Вика села на завалинку и прислонилась спиной к бревенчатой стене. Сами собой опустились веки, преграждая путь яркому солнцу, от которого она успела отвыкнуть за эти удивительные дни.
Белоснежный свет операционной лампы вычерчивал ровный круг в центре реанимационного бокса и продолжал ревниво оберегать свои владения от вездесущей тени. Многоокое светило с удивлением заглядывал в глаза хрупкой женщине, которая лежала на операционном столе и не жмурясь встречала его ослепляющие лучи.

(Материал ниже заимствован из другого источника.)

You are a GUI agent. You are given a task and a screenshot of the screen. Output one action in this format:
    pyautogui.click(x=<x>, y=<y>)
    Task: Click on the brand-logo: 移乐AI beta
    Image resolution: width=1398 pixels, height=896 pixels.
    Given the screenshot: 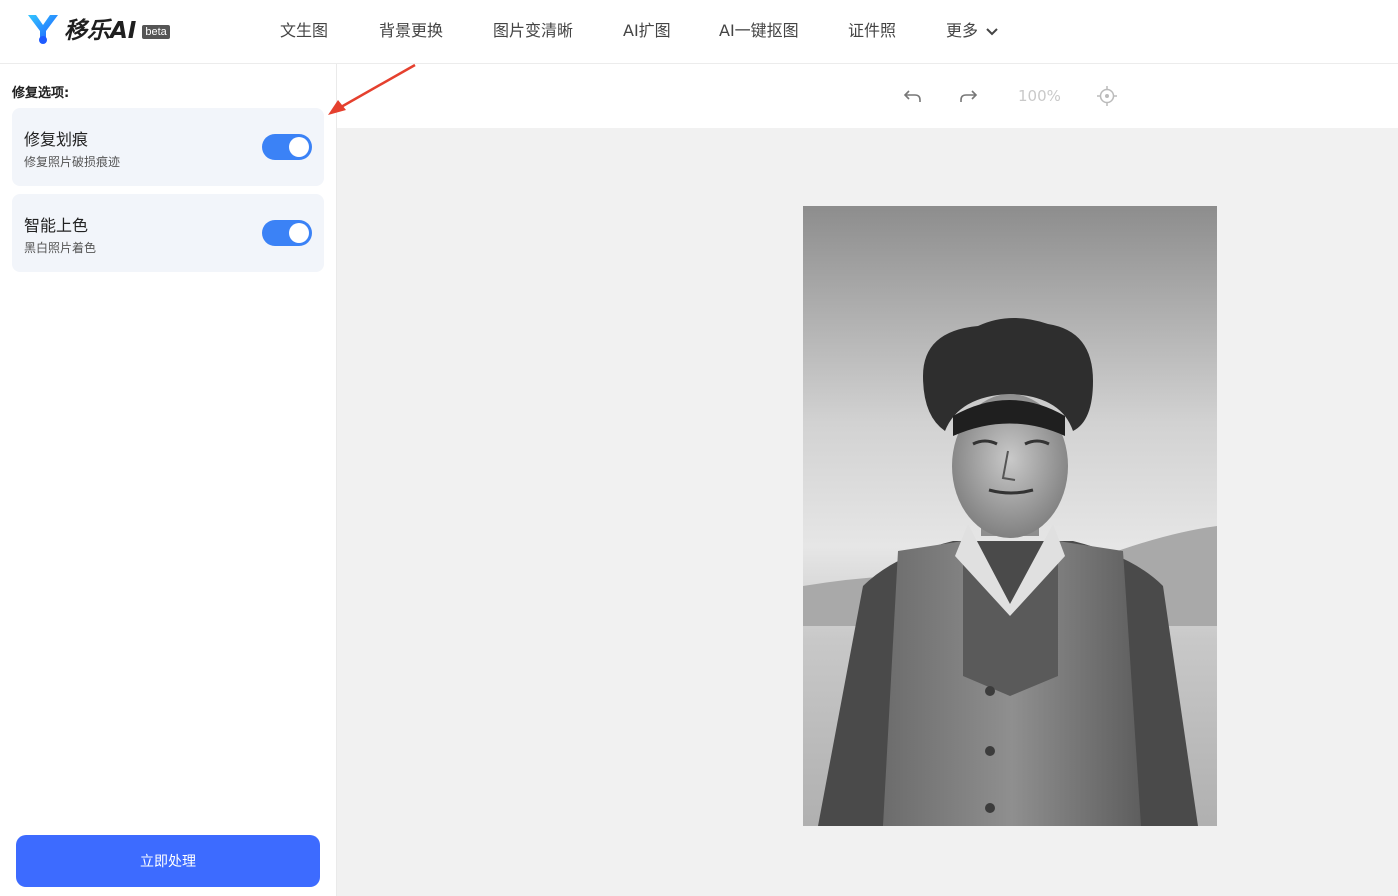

Еще недавно кипевший энергией бокс опустел и лишь склонившийся над златокудрой красавицей мужчина не собирался никуда уходить.
«Вот и всё! Нас с Вичей бросили одних на этом маленьком островке из яркого света», — черной тучей клокотали мысли.
Мои дрожащие пальцы нежно опустили Вичины веки и начали убирать кристаллики запекшейся крови из уголков ее полуприкрытых глаз. Кто-то вошел и встал рядом. Пытаясь оттянуть неизбежное, я продолжал машинально смахивать бурые крошки с любимого лица, не находя смелости посмотреть на вошедшего.
— Мне сказали, что ты медработник, — прозвучал мягкий голос.
Вместо ответа, на убеленного сединами врача посыпался град требований: «Ей нужен щадящий режим искусственного дыхания! Ее легкие все в рубцах и не могут растягиваться как у здорового человека!» — Да, конечно. Мы это учтем, — быстро ответил врач, пытаясь перехватить инициативу разговора, но вновь был перебит: — И ее надо как можно скорее перевести на самостоятельное дыхание.
Доктор молча кивнул в ответ. В боксе повисла напряженная тишина, сквозь которую врач едва уловил дрожащий шепот: — Почему ее зрачки не реагируют на свет!? — Не надо отчаиваться. Викторию только что вернули к жизни. Сейчас она находится в коме, но у нее есть три дня, чтобы выкарабкаться.
— А потом? — Все будет зависеть от того, сколько рефлексов вернется и восстановится ли самостоятельное дыхание. Но сейчас еще рано об этом говорить. Нужно просто ждать и надеяться, — сказал врач и тихо вышел.
Мы снова остались одни. Черная пелена непомерного горя окружила нас. Она пожирала наш островок из света, пытаясь отнять последнюю надежду на спасение в этом безжалостном океане жизни. Не веря такой жестокой несправедливости я схватил Вичу за руку и взмолился: «Любимая, если ты меня слышишь, пошевели пальчиками!» Я повторял свою просьбу все громче и громче, пока не сорвался на крик. Поняв бесплодность своих попыток, я остановился и тут весь ужас случившегося обрушился ледяной лавиной. Все отступило на задний план. Вся житейская суета с ее ежедневными проблемами казалась теперь никому не нужной.
Все, ради чего жил, стало бесполезной тратой времени. Я держал Вичину ладошку обеими руками и молча смотрел на ее прекрасное и спокойное лицо.
— Ничего, — обманывал я себя, — сейчас ты отдохнешь от этих страшных событий и обязательно вернешься ко мне.
Глава 3. Родственные души
Он держал ее руку в своих и не мог отпустить. Праздничная дискотека уже закончилась, все давно разошлись, а они все стояли и никак не могли разнять рук. Его друг помог одеться ее подруге и переминался с ноги на ногу держа их куртки. Уборщица недвусмысленно загремела ведром и проворчала что-то про молодо-зелено. Только тогда они наконец очнулись. На улице уже действительно было зелено: весна заявляла во всеуслышание о своих правах.